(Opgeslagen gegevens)

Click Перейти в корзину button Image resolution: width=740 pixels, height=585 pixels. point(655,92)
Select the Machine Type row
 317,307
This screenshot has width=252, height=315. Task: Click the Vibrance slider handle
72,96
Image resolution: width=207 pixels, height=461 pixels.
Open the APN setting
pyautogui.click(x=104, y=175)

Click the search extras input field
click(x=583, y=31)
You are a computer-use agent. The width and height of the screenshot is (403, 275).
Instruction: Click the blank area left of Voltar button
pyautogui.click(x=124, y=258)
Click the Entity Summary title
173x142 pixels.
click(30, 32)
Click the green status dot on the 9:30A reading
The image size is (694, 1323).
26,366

==

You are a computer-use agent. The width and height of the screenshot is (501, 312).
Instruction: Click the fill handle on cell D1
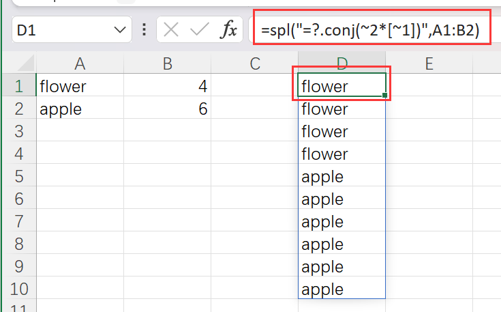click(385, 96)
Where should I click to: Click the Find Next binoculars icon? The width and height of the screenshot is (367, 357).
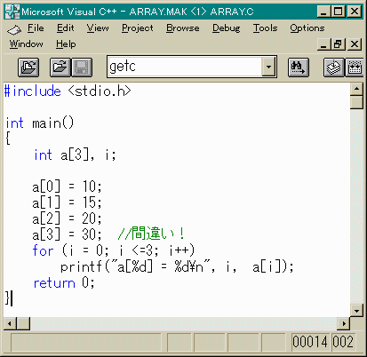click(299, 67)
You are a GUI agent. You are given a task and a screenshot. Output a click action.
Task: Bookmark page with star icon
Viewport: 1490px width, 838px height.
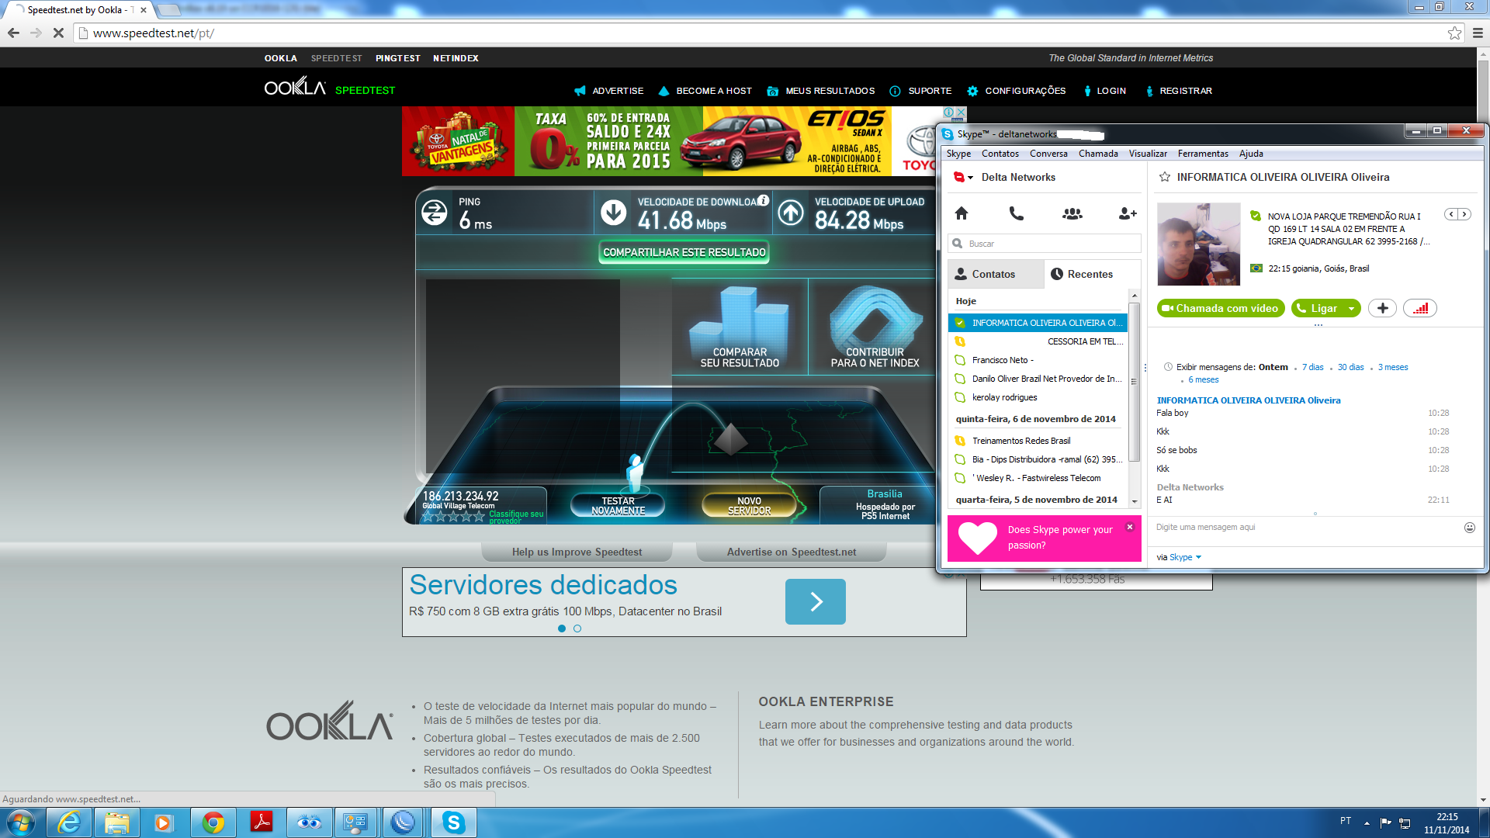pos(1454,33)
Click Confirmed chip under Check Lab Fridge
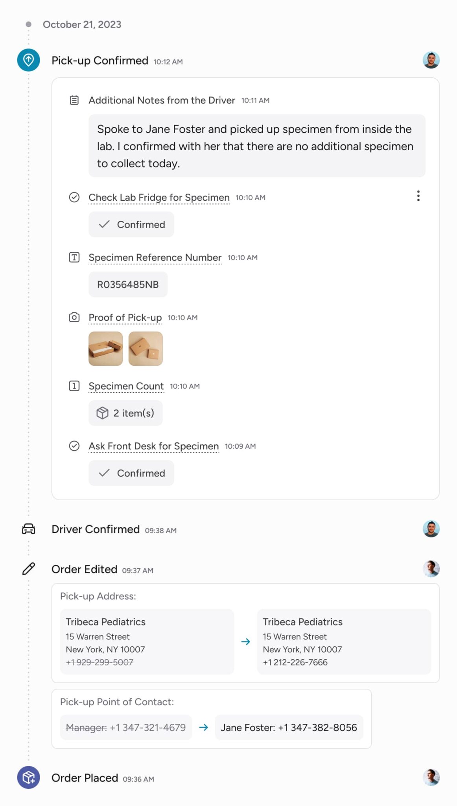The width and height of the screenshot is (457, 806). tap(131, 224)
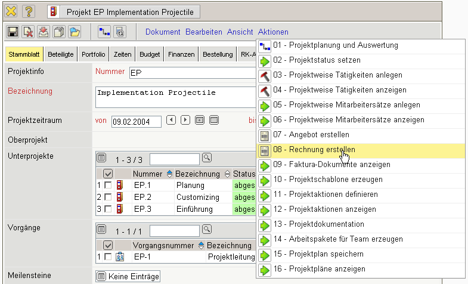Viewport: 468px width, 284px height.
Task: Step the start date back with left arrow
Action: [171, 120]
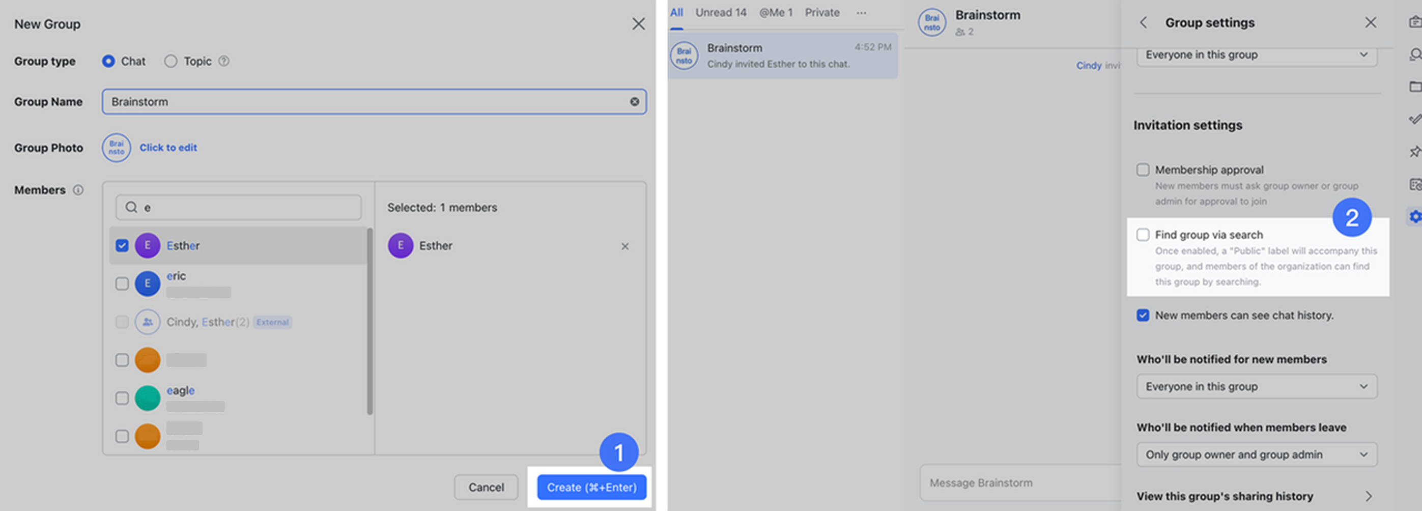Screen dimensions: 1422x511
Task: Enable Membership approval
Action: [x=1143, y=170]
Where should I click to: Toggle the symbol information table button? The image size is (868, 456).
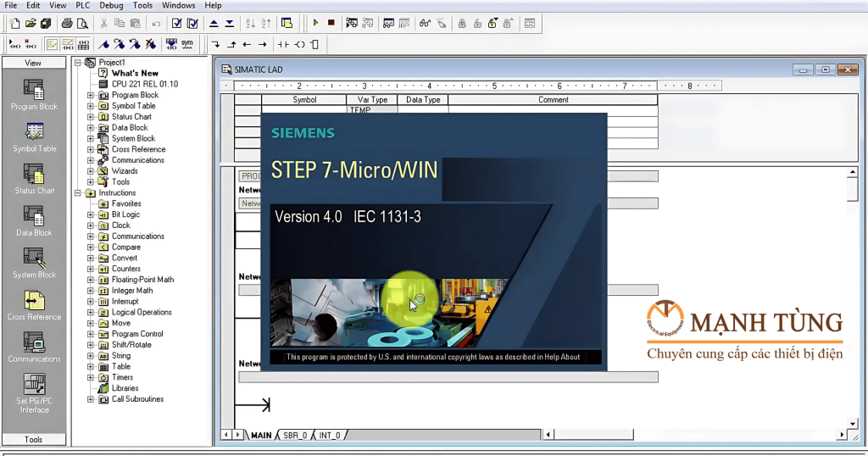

# Gegeven opdracht:
Kun je de regels vanaf de regel met "Click Перейти в" tot en met de regel met "click(x=583, y=31)" ongewijzigd afdrukken?

# Voltooide taak:
Click Перейти в корзину button Image resolution: width=740 pixels, height=585 pixels. point(655,92)
Select the Machine Type row
 317,307
This screenshot has width=252, height=315. Task: Click the Vibrance slider handle
72,96
Image resolution: width=207 pixels, height=461 pixels.
Open the APN setting
pyautogui.click(x=104, y=175)

Click the search extras input field
click(x=583, y=31)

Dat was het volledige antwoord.